Aufgabenstellung = Führen Sie den folgenden Text zur Tariffähigkeit von Arbeitnehmervereinigungen im Anschluss an seinen letzten Satz weiter.

*** Vorliegender Text ***

15bb) Entsprechend diesem Ordnungszweck kann Gegenstand eines Verfahrens nach § 2a Abs. 1 Nr. 4, § 97 ArbGG nur die vom Antragsteller begehrte Feststellung sein, ob eine Vereinigung tariffähig (oder tarifzuständig) ist. Durch eine lediglich auf die partielle Tariffähigkeit einer Vereinigung gerichtete Antragstellung kann die mit diesem Verfahren beabsichtigte Klärung einer für die Teilnahme am Tarifgeschehen unerlässlichen Eigenschaft nicht erreicht werden.
16(1) Die Tariffähigkeit ist die rechtliche Fähigkeit, im selbst beanspruchten Organisationsbereich wirksam Tarifverträge mit dem sozialen Gegenspieler abzuschließen. Diese Fähigkeit ist nach ständiger Rechtsprechung des Bundesarbeitsgerichts für den beanspruchten Zuständigkeitsbereich einer Vereinigung einheitlich und unteilbar. Eine teilweise, auf bestimmte Branchen, Regionen, Berufskreise oder Personengruppen beschränkte Tariffähigkeit gibt es nicht (vgl. - Rn. 32; - 1 ABR 37/16 - Rn. 59, BAGE 163, 108; - 1 ABR 19/10 - Rn. 81, BAGE 136, 302; - 1 ABR 88/09 - Rn. 24, BAGE 136, 1; ausf. - Rn. 56 ff., BAGE 117, 308). Das Prinzip der Einheitlichkeit und Unteilbarkeit der Tariffähigkeit einer Arbeitnehmerorganisation bedingt einerseits, dass ihr diese Eigenschaft insgesamt nicht versagt werden kann, wenn ihr die Durchsetzungskraft oder die organisatorische Leistungsfähigkeit in einem Teilbereich des von ihr gewählten Organisationsbereichs fehlt. Andererseits liegt die Tariffähigkeit jedoch nicht bereits dann vor, wenn die Vereinigung nur in irgendeinem Teilbereich ihrer Tarifzuständigkeit durchsetzungsfähig ist. Erforderlich, aber auch ausreichend ist vielmehr, wenn die Arbeitnehmerkoalition in einem zumindest nicht unbedeutenden Teil des von ihr selbst bestimmten Zuständigkeitsbereichs über Durchsetzungsmacht und organisatorische Leistungsfähigkeit verfügt (vgl. - Rn. 32 mwN). Im Normalfall lässt dies erwarten, dass sich die Arbeitnehmervereinigung auch in den Bereichen, in denen es ihr an Mächtigkeit fehlt, beim Abschluss von Tarifverträgen nicht den Forderungen der Arbeitgeberseite unterwirft. Zugleich steht dies von vornherein der Annahme entgegen, die Arbeitgeberseite ließe sich in diesen Bereichen nur deshalb auf Tarifverhandlungen und -abschlüsse mit der Arbeitnehmerorganisation ein, um auf diesem Weg gesetzliche Tarifvorbehalte oder -öffnungen zu ihren Gunsten nutzen, die geltenden Regelungen einer weiteren Angemessenheitskontrolle entziehen (vgl. § 310 Abs. 4 BGB) und die Arbeitsbedingungen auch der nichtorganisierten Arbeitnehmer durch entsprechende Verweise regeln zu können (vgl. - Rn. 49).

*** Gespeicherte Daten ***

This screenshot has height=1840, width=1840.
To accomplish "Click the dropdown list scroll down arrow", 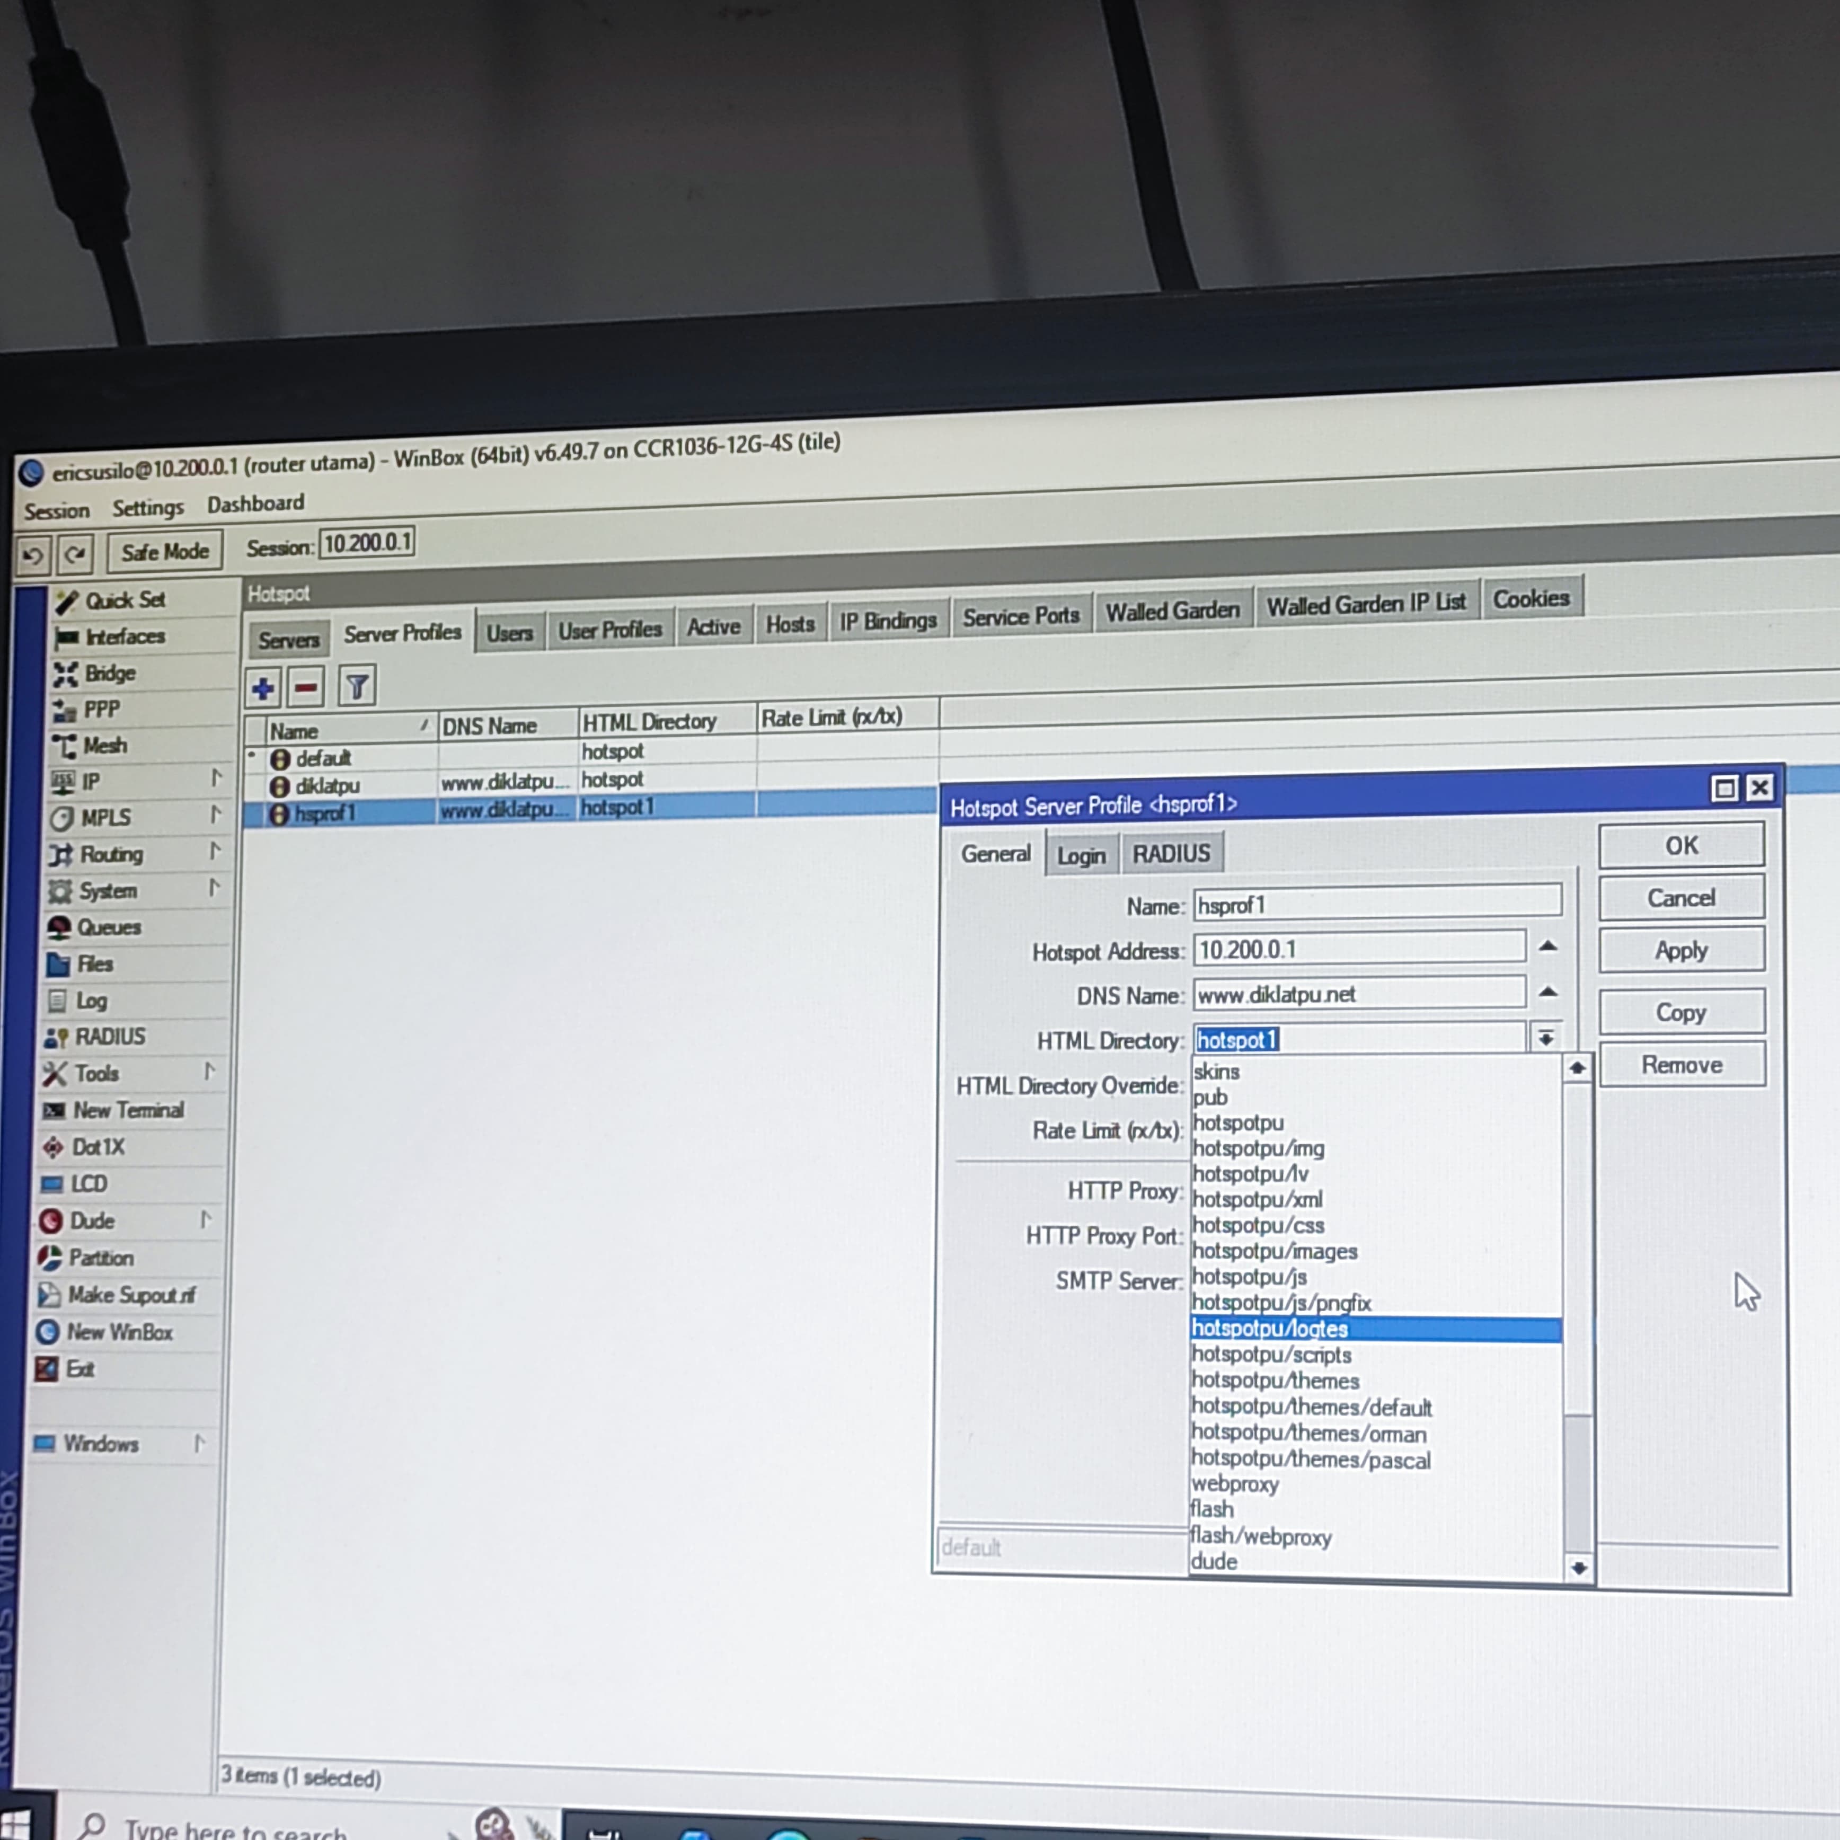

***

Das Ergebnis =
17(2) Das Prinzip der Einheitlichkeit und Unteilbarkeit der Tariffähigkeit einer Arbeitnehmerorganisation ist verfassungsrechtlich nicht zu beanstanden. Es sichert die Funktionsfähigkeit der durch Art. 9 Abs. 3 GG gewährleisteten Tarifautonomie (vgl. hierzu auch - Rn. 62, BVerfGE 138, 261 [„Grundrecht der Tarifautonomie aus Art. 9 Abs. 3 Satz 1 GG“]). Wäre die Tariffähigkeit einer Arbeitnehmervereinigung nicht einheitlich bezogen auf den von ihr selbst gewählten Organisationsbereich zu beurteilen, könnte sich bei jedem Tarifvertrag die Frage stellen, ob die ihn abschließende Arbeitnehmerkoalition im jeweiligen räumlichen, fachlichen und ggf. personellen Bereich über eine ausreichende Durchsetzungsmacht verfügt und deshalb insoweit partiell tariffähig ist. Hinzu kommt, dass damit die Grenzen, innerhalb derer eine nur teilweise Tariffähigkeit anzunehmen wäre, kaum bestimmt werden könnten. Die sich hieraus ergebenden Rechtsunsicherheiten würden die Funktionsfähigkeit der Tarifautonomie ernsthaft gefährden (vgl. bereits - Rn. 58, BAGE 117, 308).
18(3) Entgegen der Ansicht der Rechtsbeschwerde gilt das Prinzip der Einheitlichkeit und Unteilbarkeit der Tariffähigkeit auch für die Pflegebranche.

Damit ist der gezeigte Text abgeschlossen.